Valerio Jeson Maggi, responsabile economico del movimento politico giovanile, pensa già da City Manager. “Lo sviluppo di Bassano non può che passare per la costruzione di un polo universitario di eccellenza specifico sulle discipline tecnologiche - propone -. Infatti, oltre all’apporto specifico che può portare l’esistenza di un centro accademico dal punto di vista di conoscenza e cultura, gioverebbe anche a questioni inerenti il territorio bassanese, in particolar modo la presenza nel centro storico di interi palazzi inabitati. Un polo universitario incentrato sull’eccellenza della ricerca tecnologica d’avanguardia (robotica, bioingegneria, ecc.) sarebbe in grado di “aggiungere valore” all’intera città, espandendone il respiro e giudizio internazionale.” “La presenza di un centro accademico - aggiunge - renderebbe Bassano anche un centro “creativo” a cui vari soggetti guarderebbero con assoluto interesse: nel senso di creazione di qualcosa di Nuovo.” Secondo Maggi “il territorio sarebbe perfettamente in grado di sostenere una tale struttura, che imporrebbe inoltre la necessità di concepire Bassano in termini più propriamente moderni e contemporanei nei vari settori bisognosi di una “ristrutturazione”.” “I benefici non sono calcolabili in termini di crescita del valore assoluto della città di Bassano - conclude -. I costi sono quantificabili ed affrontabili: se esiste la volontà politica di investire in un progetto a lungo termine e dai benefici innegabili.”
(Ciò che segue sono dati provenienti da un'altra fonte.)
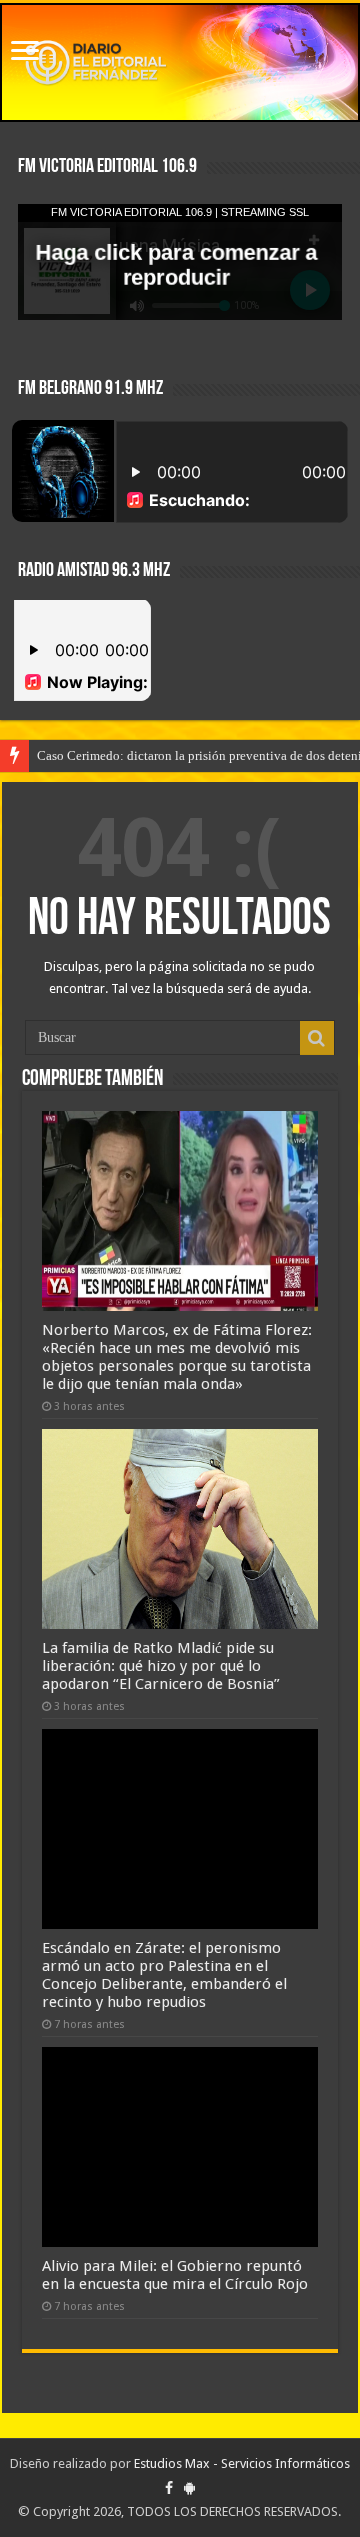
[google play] (189, 2488)
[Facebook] (169, 2488)
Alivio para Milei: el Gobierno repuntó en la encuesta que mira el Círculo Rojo (175, 2275)
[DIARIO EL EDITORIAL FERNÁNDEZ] (180, 62)
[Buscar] (317, 1038)
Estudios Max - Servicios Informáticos (242, 2463)
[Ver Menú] (25, 52)
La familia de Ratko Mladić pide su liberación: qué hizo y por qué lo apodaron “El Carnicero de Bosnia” (161, 1666)
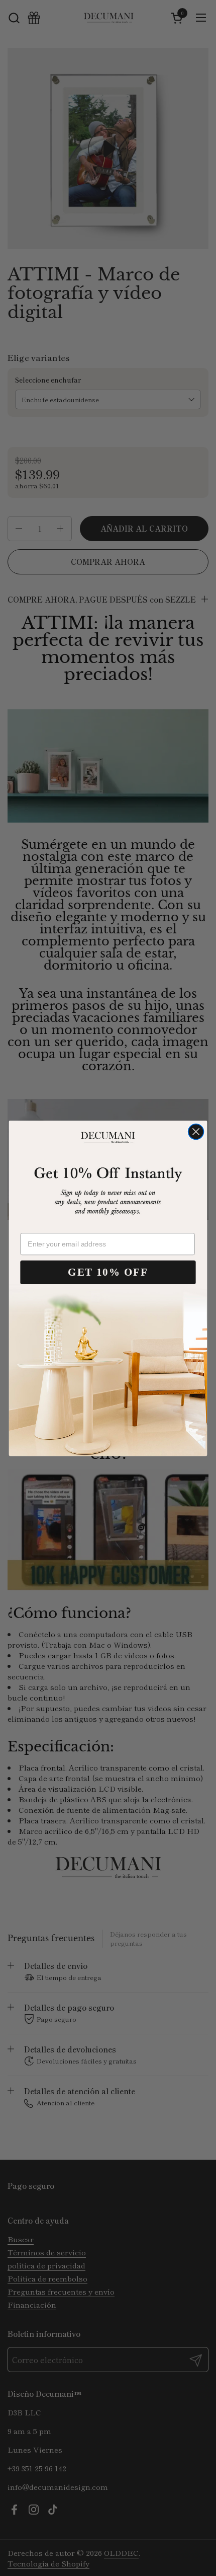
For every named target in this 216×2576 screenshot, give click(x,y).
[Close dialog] (196, 1131)
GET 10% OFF (108, 1272)
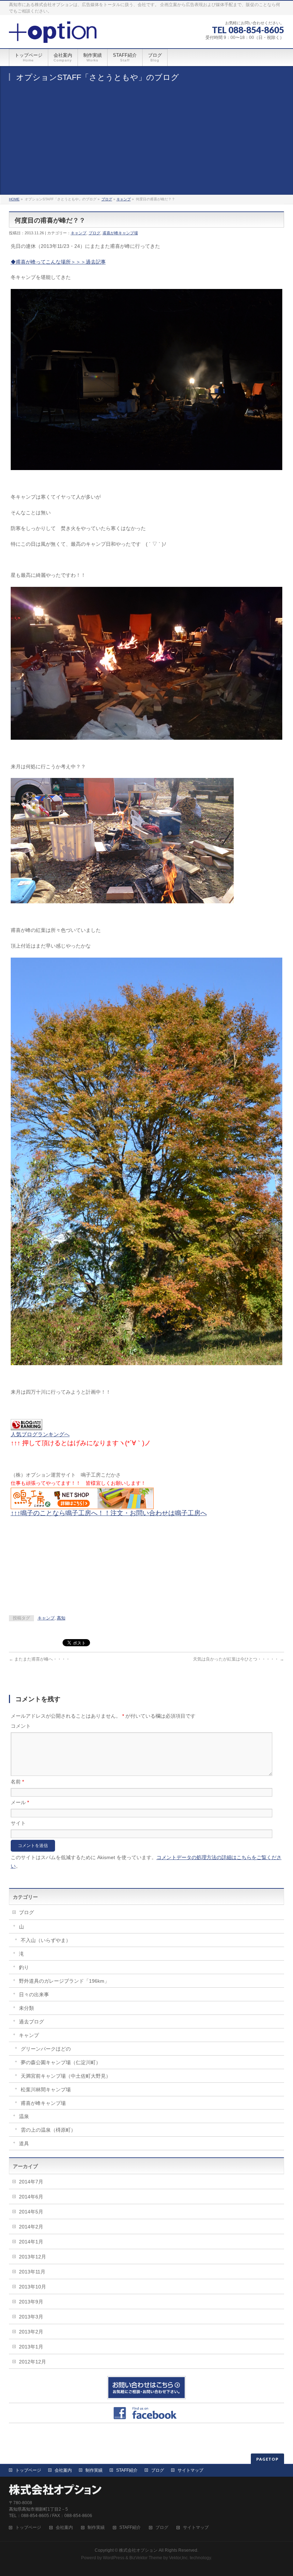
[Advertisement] (146, 141)
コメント (21, 1726)
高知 (61, 1618)
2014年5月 (31, 2212)
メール (20, 1802)
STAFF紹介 (127, 2470)
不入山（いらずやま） (46, 1940)
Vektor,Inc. (179, 2557)
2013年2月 (31, 2332)
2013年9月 (31, 2302)
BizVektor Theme (145, 2557)
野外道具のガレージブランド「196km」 (64, 1981)
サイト (18, 1823)
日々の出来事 (34, 1994)
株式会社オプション (138, 2550)
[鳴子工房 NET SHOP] (82, 1504)
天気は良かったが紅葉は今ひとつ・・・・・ (238, 1659)
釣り (24, 1967)
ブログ (106, 199)
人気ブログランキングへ (40, 1434)
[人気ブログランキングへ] (26, 1425)
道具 (24, 2143)
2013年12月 (32, 2257)
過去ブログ (31, 2022)
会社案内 (63, 2470)
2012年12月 (32, 2362)
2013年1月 (31, 2347)
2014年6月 (31, 2197)
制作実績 (94, 2470)
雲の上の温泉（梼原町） (48, 2130)
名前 (17, 1781)
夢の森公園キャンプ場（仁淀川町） (61, 2062)
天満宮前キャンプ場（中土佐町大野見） (66, 2076)
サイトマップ (190, 2470)
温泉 (24, 2116)
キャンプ (123, 199)
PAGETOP (267, 2459)
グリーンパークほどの (46, 2049)
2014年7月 (31, 2182)
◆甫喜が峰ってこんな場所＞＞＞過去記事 (58, 262)
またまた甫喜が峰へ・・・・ (39, 1659)
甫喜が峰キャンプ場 (120, 233)
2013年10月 (32, 2287)
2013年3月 (31, 2317)
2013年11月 (32, 2272)
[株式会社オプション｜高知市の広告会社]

Le idee in via di formazione dunque ci sono e ce ne saranno ancora. E potranno trasformarsi in “contributo” nel momento in cui ci sarà l'occasione di presentarle e condividerle. Il direttivo di GenerAzione Idea annuncia pertanto che se sarà accettata la proposta di adesione, la prima cosa che sarà proposta alla coalizione sarà un congresso del centrodestra cittadino, “dove tutti possano esprimere le proprie idee, confrontarsi e dare vita insieme ad un programma che possa veramente cambiare questa città”.
Le forze fresche si appellano dunque a quelle più “navigate” affinché il dibattito e il confronto politico interno - proprio in questa che è l'era dei social, e proprio per voce dei nativi digitali - ritorni nelle sedi e si riappropri delle modalità più opportune. E la frase del giorno è quella pronunciata dal coordinatore Giovanni Baggio: “A 25 anni c’è chi pensa a divertirsi tutte le sere, noi pensiamo alla nostra città e a come renderla grande.”
Un fremito di impegno squarcia la Movida.